The fact was on display yet again in the First in the Nation presidential primary Tuesday when GOP voters handed former President Donald Trump a double-digit win — and 55 percent of the vote — over former U.N. Ambassador Nikki Haley.

Trump’s win makes him just the second person to win the primary three times, a fact he celebrated from onstage during his victory speech in Nashua Tuesday night.

“You know we won New Hampshire three times. This is very special to me,” Trump told the crowd. (New Hampshire gave Trump his first-ever election victory in 2016.)

And he’s also the first Republican to win both the Iowa caucuses and the New Hampshire primary since then-President Gerald Ford in 1976 — both with more than 50 percent of the vote, too.

Haley and her top surrogate, Gov. Chris Sununu, mocked Trump’s win in Iowa by pointing out that only 56,000 voters showed up to caucus on his behalf (though that was more than twice the number who showed up for Haley). But Trump won in New Hampshire with record-setting turnout, undercutting the narrative that he only has the support of the MAGA fringe of the party.

In fact, Trump received more than 170,000 votes from Granite Staters, 70,000 more than in his 2016 victory. It’s also the highest total since Bernie Sanders won.

According to exit polls, only a third of Tuesday’s GOP primary voters considered themselves “MAGA,” but Trump got 55 percent of the total vote. And about 60 percent of the people who turned out on Tuesday said they would be “satisfied” to see Trump as the nominee.

“There is no longer any dispute as to whether the New Hampshire GOP is with Donald Trump, now and this fall,” said veteran political strategist Tom Rath.
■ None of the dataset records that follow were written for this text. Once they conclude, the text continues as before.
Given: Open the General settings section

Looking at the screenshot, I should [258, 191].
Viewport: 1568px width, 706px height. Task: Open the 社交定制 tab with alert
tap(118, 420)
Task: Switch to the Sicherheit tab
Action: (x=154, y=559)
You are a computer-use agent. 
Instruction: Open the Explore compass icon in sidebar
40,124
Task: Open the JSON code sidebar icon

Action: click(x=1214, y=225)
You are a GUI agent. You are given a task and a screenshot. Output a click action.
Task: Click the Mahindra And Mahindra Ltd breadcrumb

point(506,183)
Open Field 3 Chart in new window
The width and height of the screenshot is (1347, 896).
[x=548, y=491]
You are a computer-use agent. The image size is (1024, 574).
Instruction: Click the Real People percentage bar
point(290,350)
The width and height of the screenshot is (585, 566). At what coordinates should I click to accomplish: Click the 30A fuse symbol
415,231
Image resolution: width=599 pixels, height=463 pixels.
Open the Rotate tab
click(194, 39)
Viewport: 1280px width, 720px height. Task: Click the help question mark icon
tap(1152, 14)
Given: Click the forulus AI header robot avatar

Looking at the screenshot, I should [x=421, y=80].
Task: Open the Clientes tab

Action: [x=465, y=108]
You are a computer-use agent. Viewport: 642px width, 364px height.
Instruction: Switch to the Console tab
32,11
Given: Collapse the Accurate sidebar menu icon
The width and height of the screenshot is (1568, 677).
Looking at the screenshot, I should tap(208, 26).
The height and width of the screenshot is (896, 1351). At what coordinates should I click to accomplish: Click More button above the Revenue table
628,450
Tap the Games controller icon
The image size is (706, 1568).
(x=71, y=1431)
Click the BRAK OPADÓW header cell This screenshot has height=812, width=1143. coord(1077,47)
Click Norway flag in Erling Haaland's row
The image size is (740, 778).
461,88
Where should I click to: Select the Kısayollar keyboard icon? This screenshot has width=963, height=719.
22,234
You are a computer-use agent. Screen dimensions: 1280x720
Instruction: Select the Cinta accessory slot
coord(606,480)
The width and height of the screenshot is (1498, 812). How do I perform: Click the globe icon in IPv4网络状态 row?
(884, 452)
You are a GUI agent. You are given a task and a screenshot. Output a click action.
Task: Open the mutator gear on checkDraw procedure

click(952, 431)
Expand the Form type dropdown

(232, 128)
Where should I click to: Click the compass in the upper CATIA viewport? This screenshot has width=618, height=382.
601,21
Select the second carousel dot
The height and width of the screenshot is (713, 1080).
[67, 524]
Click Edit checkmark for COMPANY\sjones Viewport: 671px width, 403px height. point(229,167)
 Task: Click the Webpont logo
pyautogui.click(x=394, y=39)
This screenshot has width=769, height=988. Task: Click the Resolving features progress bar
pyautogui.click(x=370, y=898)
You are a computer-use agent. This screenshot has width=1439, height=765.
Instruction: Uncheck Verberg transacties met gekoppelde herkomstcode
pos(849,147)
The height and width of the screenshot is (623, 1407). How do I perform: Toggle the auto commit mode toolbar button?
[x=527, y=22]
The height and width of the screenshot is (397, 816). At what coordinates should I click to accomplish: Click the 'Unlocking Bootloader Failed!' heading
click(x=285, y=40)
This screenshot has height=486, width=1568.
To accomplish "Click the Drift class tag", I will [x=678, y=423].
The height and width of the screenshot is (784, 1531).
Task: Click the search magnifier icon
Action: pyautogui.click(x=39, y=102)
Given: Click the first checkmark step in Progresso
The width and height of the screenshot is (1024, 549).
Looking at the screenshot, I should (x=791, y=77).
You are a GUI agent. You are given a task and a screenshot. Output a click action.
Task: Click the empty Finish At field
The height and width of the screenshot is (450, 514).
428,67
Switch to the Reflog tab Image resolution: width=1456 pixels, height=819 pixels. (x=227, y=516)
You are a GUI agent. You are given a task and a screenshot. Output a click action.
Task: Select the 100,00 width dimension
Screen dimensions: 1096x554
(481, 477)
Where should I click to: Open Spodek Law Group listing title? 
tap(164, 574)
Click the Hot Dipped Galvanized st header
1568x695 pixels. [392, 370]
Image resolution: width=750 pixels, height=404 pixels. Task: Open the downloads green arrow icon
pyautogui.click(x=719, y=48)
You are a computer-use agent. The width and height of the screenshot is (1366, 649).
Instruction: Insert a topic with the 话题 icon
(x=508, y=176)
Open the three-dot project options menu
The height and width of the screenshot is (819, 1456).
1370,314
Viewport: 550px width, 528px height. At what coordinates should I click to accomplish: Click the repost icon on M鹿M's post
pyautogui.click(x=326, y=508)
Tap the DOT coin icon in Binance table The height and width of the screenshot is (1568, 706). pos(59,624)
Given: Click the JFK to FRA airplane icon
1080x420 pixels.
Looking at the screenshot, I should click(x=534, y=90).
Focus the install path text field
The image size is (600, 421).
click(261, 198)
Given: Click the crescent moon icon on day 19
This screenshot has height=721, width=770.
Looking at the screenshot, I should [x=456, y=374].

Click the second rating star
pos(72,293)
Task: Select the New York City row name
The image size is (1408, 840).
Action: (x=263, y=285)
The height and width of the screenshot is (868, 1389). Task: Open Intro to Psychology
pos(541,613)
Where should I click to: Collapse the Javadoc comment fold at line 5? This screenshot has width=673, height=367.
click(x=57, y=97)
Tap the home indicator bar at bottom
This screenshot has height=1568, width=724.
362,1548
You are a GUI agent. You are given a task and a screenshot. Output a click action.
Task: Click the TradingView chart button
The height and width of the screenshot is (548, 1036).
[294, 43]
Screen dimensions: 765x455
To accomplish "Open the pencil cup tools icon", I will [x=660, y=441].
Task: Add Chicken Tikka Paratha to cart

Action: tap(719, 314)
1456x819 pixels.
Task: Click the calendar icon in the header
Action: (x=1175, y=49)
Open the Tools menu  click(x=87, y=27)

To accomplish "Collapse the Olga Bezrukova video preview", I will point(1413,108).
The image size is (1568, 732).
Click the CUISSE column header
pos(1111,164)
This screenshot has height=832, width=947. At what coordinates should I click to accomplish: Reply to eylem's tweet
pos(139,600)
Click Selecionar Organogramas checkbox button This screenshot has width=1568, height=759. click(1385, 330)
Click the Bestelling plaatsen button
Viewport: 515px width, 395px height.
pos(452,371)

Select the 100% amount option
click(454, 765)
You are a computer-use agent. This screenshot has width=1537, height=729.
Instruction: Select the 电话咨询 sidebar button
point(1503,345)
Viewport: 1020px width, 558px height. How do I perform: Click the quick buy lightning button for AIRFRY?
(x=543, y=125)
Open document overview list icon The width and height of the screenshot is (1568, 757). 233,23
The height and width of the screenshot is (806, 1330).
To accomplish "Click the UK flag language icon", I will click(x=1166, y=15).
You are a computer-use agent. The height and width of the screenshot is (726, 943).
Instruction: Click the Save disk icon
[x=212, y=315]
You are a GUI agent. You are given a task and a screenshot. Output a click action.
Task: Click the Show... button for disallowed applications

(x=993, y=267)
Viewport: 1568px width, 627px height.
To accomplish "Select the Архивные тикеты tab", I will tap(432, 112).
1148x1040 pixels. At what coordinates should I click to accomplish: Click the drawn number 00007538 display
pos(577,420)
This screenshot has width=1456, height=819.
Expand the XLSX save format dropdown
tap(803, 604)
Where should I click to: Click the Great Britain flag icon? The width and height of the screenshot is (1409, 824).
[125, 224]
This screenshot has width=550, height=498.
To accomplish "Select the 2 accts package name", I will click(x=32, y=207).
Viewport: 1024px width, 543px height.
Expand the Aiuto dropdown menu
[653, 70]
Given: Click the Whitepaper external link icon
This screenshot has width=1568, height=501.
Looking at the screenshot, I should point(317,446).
One reason the GOP may be with him is his issue set. The exit poll showed the top two issues for GOP primary voters were immigration and the economy — in that order. While 54 percent of voters who said the economy was their top issue backed Trump, on immigration it was 78 percent.

And while one voter at the polls in Salem told NHJournal he was going to “hold his nose and vote for Trump,” the narrative that most Republicans are reluctant Trump voters simply isn’t true. “Eighty percent of Trump voters said they strongly favored their candidate, as opposed to liking him with reservations or mainly disliking others,” ABC News reported. “By contrast, just 29 percent of Haley voters strongly favored her and 39 percent of Haley voters mainly disliked her opponent.”

Former state Sen. Chuck Morse has decided that jumping on the Trump train is the right move. He showed up to vote at his Salem precinct Tuesday morning with a group of supporters and plenty of Trump signs to cast his vote for the former president.

“Trump got it done. He had the border closed, he drove the economy and he made the country energy independent,” Morse said as he headed into the polls. “I think people look back and say, ‘He can do that again.’”

Rath says get ready to hear plenty of praise of Trump from Granite State Republicans in the coming months.

“No matter which Republican candidate for governor wins the nomination, they will then run in the general election as Trump candidates. It remains to be seen how that will play in a New Hampshire general election. And were Trump to endorse either candidate, that would seem to diminish the likelihood of a competitive Republican gubernatorial primary.”

In a general election, Trump appears to have plenty of problems. He’s lost the Granite State to both Hillary Clinton and Joe Biden, and polls show he’s even less popular with the general election electorate than before. GOP primary voters have heard all discussions about Trump’s uphill climb in November, and it’s an easy argument to understand. After all, the same undeclared, independent, not-really-Republican voters are the ones Haley targeted.

So, New Hampshire Republican primary voters know — they just don’t care. They are with Trump — period.

“It was a lot of fun to pretend that there was a New Hampshire primary for the last nine months,” said GOP strategist Matthew Bartlett. “But now we’ve reached the point in this movie where we realize it was all just a dream.”

Haley says she’s staying in the race because she sees some pathway where losing 75 percent of Republicans could result in winning the GOP nomination. She says she sees a way forward, through MAGA states like South Carolina and Nevada.

After Tuesday night’s reality check, that may be a dream, too.


EDITOR’S NOTE: An earlier version of this article mistakenly reported Trump is the only person to win the New Hampshire primary three times. Richard Nixon won in 1960, 1968 and 1972.